FIG. 1 is a block diagram showing the recording part of a recording system in an embodiment of the present invention, FIGS. 2 and 3 are block diagrams showing the basic principle of encryption and decryption, and FIG. 4 is the recording timing. Fig. 6 is a block diagram showing the playback part of the recording system, Figs.
8 is a waveform diagram showing an encrypted signal, and FIG. 9 is a block diagram showing a main part of a recording system in another embodiment of the present invention. 4...Video recording head, 6...Audio recording head, 13...QPSK demodulation circuit, 14...
...Data extraction circuit, 16... Encryption/decryption circuit, 16... Kt memory A, 19...
...Encryption circuit, 25...Sound detection same number, 2e
...Selector, 28...Decoding circuit,
29...Ki memory, 3o...K, memory B132...descramble processing section. Name of agent: Patent attorney Shigetaka Awano and 1 other person EKL (Kt) Figure Figure

Claims (7)

[Claims] (1) A recording system that encrypts and decrypts recorded data using multiple keys in a hierarchical structure, and the key K_t is updated when a certain amount of time has elapsed from the encrypted video signal.
E_(_K_i)(K_t) which is obtained by encrypting the key K_t using a key K_i unique to the decryption device in the system.
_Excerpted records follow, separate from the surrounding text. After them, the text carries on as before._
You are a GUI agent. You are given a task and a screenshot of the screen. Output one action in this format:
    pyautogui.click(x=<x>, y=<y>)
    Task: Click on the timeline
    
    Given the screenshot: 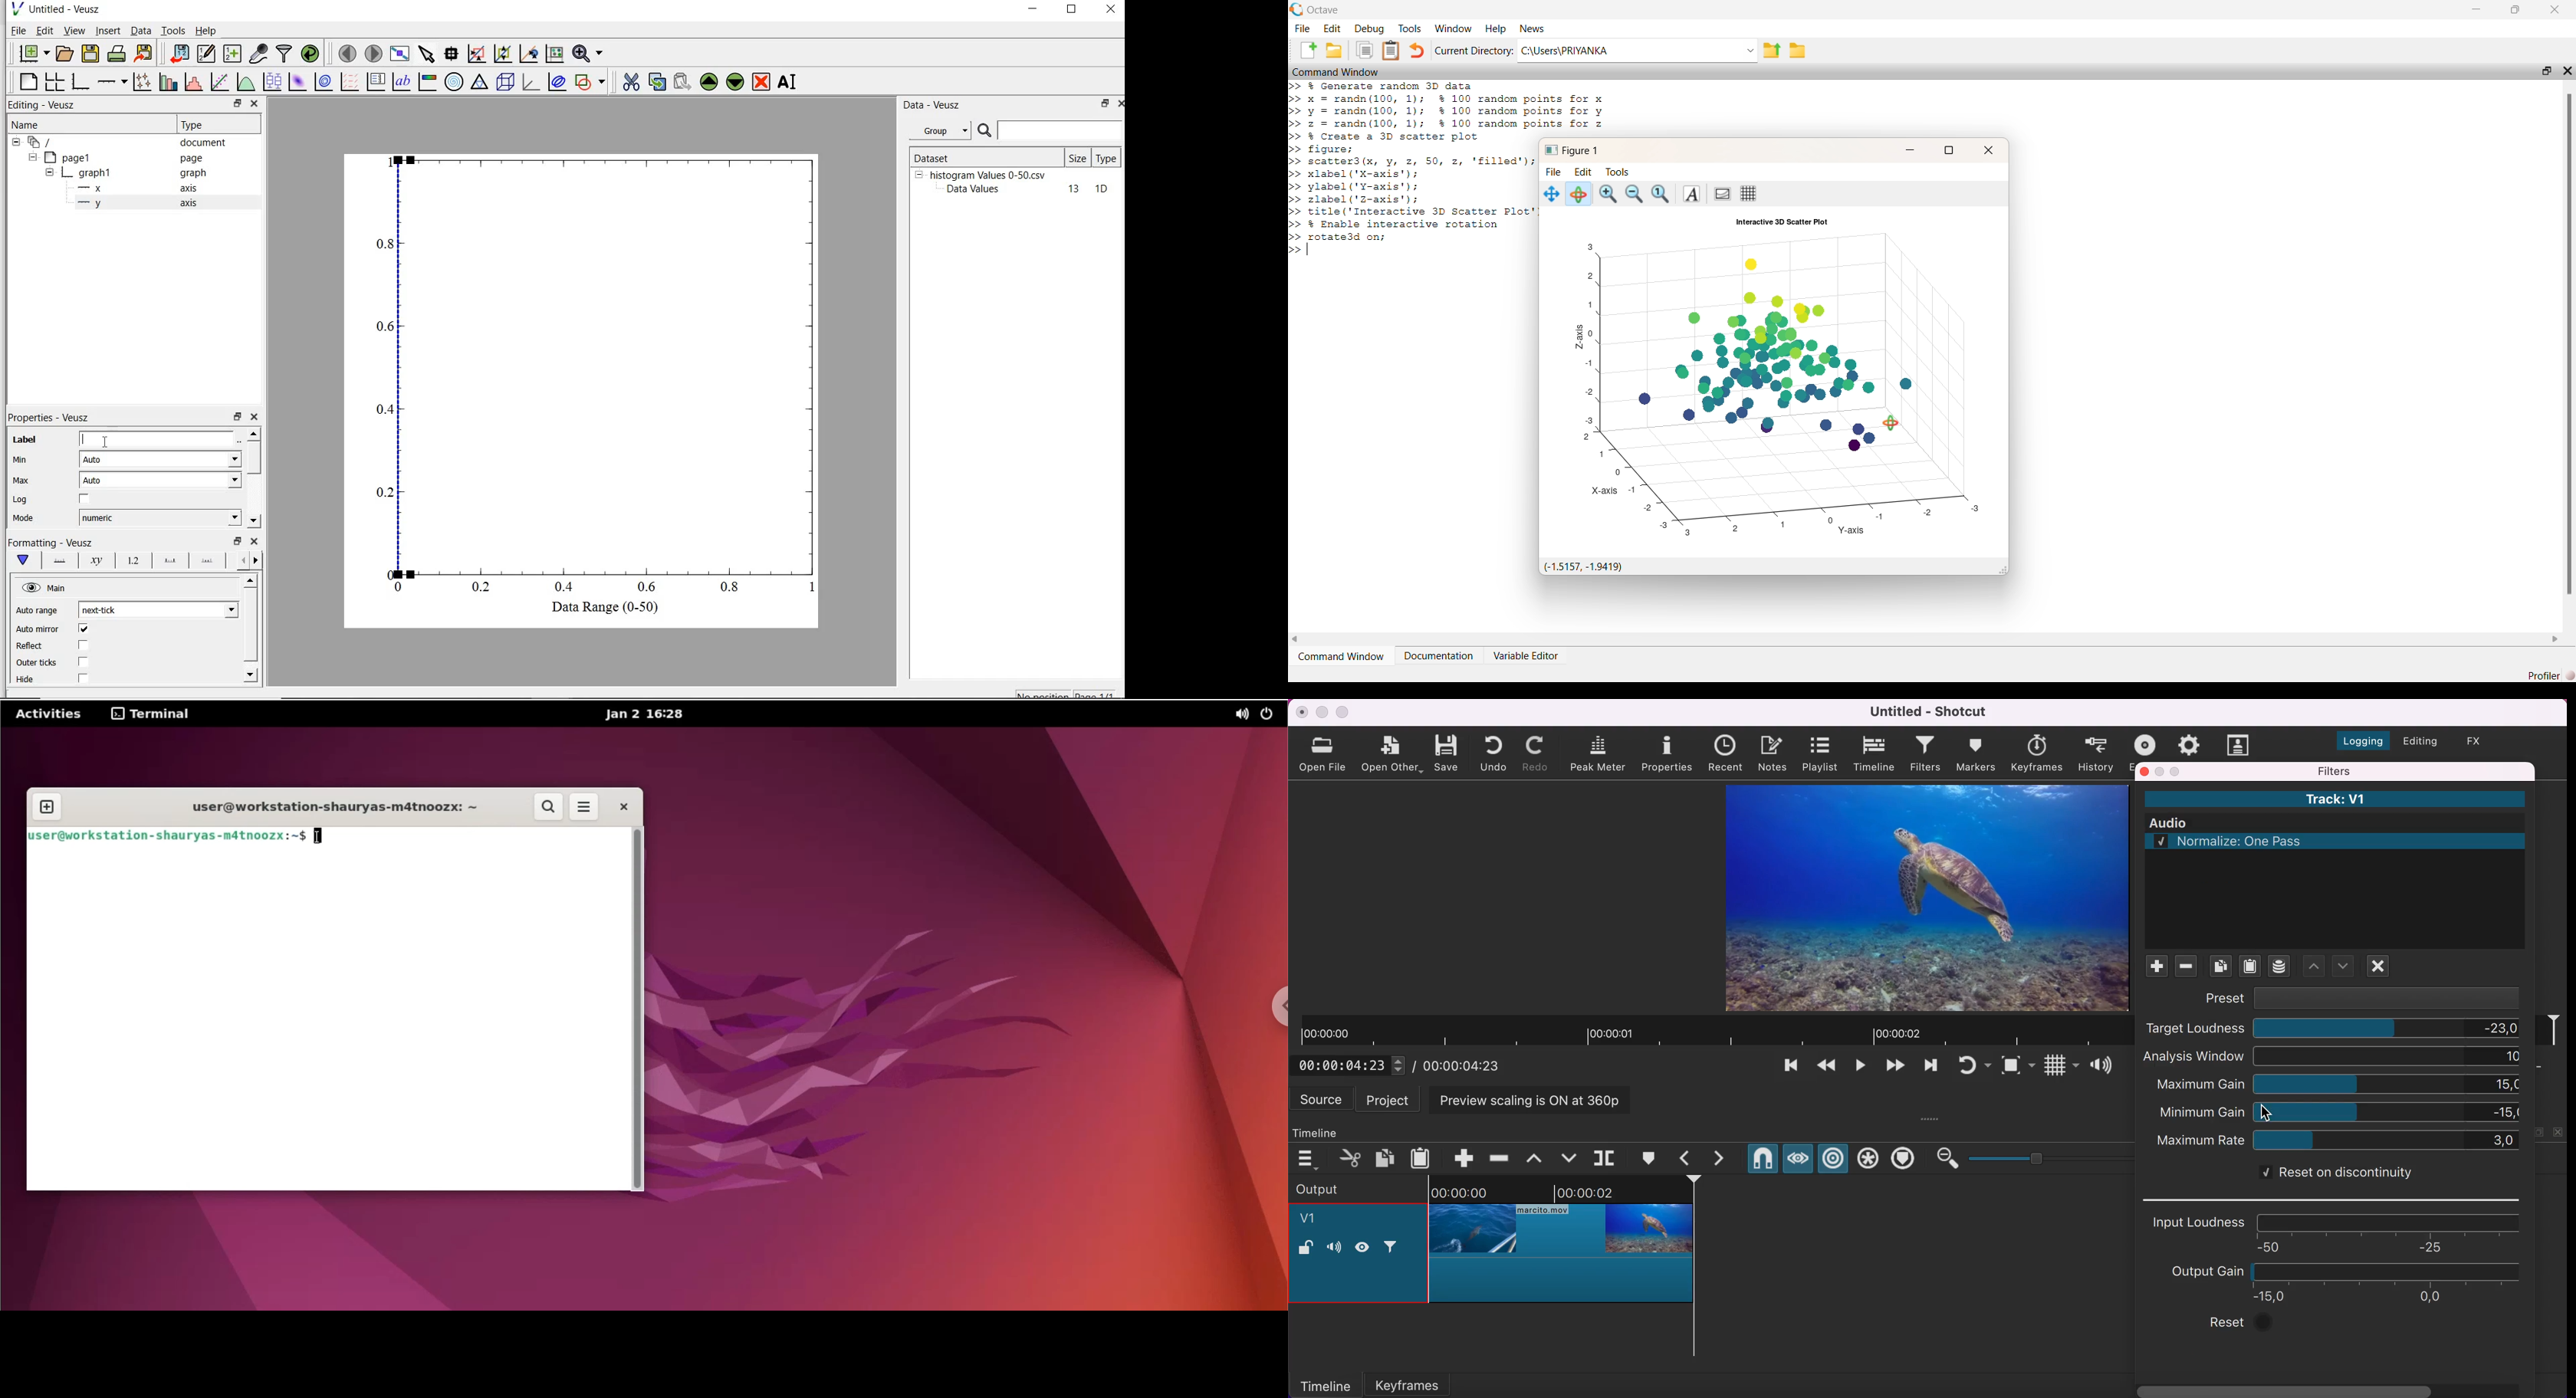 What is the action you would take?
    pyautogui.click(x=1325, y=1384)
A recording system characterized by recording as follows. (2) The key K_x with a longer update cycle than the key K_t is the key K_t
E_(K_i)(
2. The recording system according to claim 1, wherein the recording system records in the form of K_x). (3) E_(K_i)(K
2. The recording system according to claim 1, wherein the recording system outputs D_(K_i)(K_t)=K_t obtained by decoding D_(K_i)(K_t)=K_t, and simultaneously reproduces and outputs a video signal and an audio signal. (4) In the same format as the key K_x sent from the signal sending side, E_(K_i)(K
3. The recording system according to claim 2, wherein the recording system outputs D_(K_i)(K_x)=K_x obtained by decoding _x), and simultaneously reproduces and outputs a video signal and an audio signal. (5) The recording system according to claim 1 or 3, wherein the recorded signal is encrypted using a key K_t. (6) The recording system according to claim 2 or 4, wherein the recorded signal is encrypted using a key K_t. (7) In the paid viewing decoder, a processing circuit for decoding control signals obtained by reproducing recorded signals, and a processing circuit for decoding control signals in signals sent from broadcasting stations. 6. The recording system according to claim 1, wherein the recording system has a structure in which both the circuits are partially shared, and switching between the two circuits is physically prevented from being performed from the outside.